Le rendement des bons du Trésor américain à 10 ans évolue désormais au-dessus de 5 %, son plus haut niveau depuis 2007. Dans le même temps, le Brent se situe autour de 107 dollars le baril, après une hausse de près de 20 % ce mois-ci.

Le taux américain à 10 ans dépasse 5 %.
Le taux américain à 10 ans dépasse 5 %. Source : TradingView

Un cocktail toxique pour les marchés financiers. Les contrats à terme sur le S&P 500 évoluent dans le rouge, l’or recule et le Bitcoin cède également du terrain. Le dollar américain, lui, progresse.

Pour l’heure, le marché a surtout les yeux tournés vers la réunion de politique monétaire de la banque centrale américaine. Le marché des contrats à terme intègre désormais une probabilité de plus de 90 % d’une hausse des taux.

Pourtant, le rendement à 10 ans continue de grimper. Cela peut sembler paradoxal, mais l’histoire montre que ce n’est pas inhabituel. Les taux longs augmentent souvent encore au début d’un cycle de relèvement des taux par la banque centrale.

Le marché ne croit pas encore la Fed

La poursuite de la hausse du rendement à 10 ans en dit long. Le marché ne croit pas encore que quelques relèvements de taux suffiront à la banque centrale américaine pour freiner suffisamment l’économie et ramener rapidement l’inflation.

Les investisseurs exigent toujours une rémunération plus élevée pour prêter à long terme à l’État américain. Cette hausse des taux longs ne s’explique pas seulement par l’inflation.

L’énorme demande de capitaux liée au cycle d’investissement dans l’IA joue aussi un rôle. Centres de données, puces, infrastructures énergétiques et capacités cloud nécessitent des montants colossaux. Tant que cette demande de capitaux restera forte, les taux ne baisseront pas fortement du jour au lendemain.

Le pétrole reste la grande inconnue

La principale inconnue reste le pétrole. Si les cours reculent rapidement, le marché pourrait temporairement retrouver un peu d’air. Les taux pourraient alors refluer, offrant probablement aux actions, à l’or et au Bitcoin une marge de rebond.
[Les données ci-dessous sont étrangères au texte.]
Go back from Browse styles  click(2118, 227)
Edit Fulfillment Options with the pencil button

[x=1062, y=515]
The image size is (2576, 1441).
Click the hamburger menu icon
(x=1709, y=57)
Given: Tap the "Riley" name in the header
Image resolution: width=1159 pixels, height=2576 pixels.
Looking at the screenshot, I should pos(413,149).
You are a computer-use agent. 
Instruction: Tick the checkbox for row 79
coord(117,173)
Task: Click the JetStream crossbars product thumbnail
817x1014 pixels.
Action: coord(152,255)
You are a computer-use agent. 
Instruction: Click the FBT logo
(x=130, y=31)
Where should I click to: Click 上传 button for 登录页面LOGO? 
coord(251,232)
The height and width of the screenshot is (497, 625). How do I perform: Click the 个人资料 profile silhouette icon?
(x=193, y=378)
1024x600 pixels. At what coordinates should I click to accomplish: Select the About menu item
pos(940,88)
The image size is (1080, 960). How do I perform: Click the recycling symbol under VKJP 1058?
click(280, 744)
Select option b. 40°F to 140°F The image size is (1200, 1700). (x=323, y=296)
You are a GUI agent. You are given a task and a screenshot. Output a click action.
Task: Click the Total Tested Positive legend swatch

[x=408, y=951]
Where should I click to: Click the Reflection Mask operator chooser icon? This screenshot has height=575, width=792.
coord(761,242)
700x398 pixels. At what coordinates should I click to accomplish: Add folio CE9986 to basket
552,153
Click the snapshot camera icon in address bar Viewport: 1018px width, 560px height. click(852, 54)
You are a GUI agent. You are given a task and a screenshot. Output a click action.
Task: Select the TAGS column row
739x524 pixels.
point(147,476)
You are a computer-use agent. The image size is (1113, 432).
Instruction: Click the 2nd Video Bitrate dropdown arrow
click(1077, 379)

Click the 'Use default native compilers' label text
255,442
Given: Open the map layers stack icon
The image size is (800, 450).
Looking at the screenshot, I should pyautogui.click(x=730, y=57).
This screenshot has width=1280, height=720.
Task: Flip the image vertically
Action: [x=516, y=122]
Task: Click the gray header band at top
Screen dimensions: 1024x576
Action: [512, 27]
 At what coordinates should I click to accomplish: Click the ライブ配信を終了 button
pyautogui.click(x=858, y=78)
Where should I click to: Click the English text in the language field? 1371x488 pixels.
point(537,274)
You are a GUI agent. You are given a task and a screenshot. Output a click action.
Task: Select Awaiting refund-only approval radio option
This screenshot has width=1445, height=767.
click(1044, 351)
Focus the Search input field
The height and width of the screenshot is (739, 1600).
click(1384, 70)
Mais, pour l’instant, ce scénario paraît difficile. Le marché ne réagit presque plus lorsque Donald Trump affirme que la guerre avec l’Iran touche à sa fin. Ce discours a perdu de son effet. Les investisseurs veulent des preuves, notamment la réouverture du détroit d’Ormuz et une normalisation des flux pétroliers.

Pourquoi l’or reste attractif

Dans ce contexte, l’or reste à mes yeux le positionnement le plus intéressant. Il offre une protection contre deux scénarios à la fois.

D’abord, contre la fin du marché haussier lié à l’IA. Si ce cycle se retourne, les taux pourraient fortement baisser, ce qui profite généralement à l’or.

Ensuite, contre un monde où les dettes publiques deviennent de plus en plus difficiles à maîtriser. Dans ce scénario, la pression sur les devises s’accentue et l’or devient plus attractif comme point d’ancrage alternatif.

Le Bitcoin (BTC) remplit en théorie une fonction comparable, mais il a fait ses preuves sur une période historiquement plus courte. En contrepartie, son potentiel de rendement est plus élevé.

Pour moi, l’or reste donc le moyen le plus logique d’apporter de l’équilibre à un portefeuille.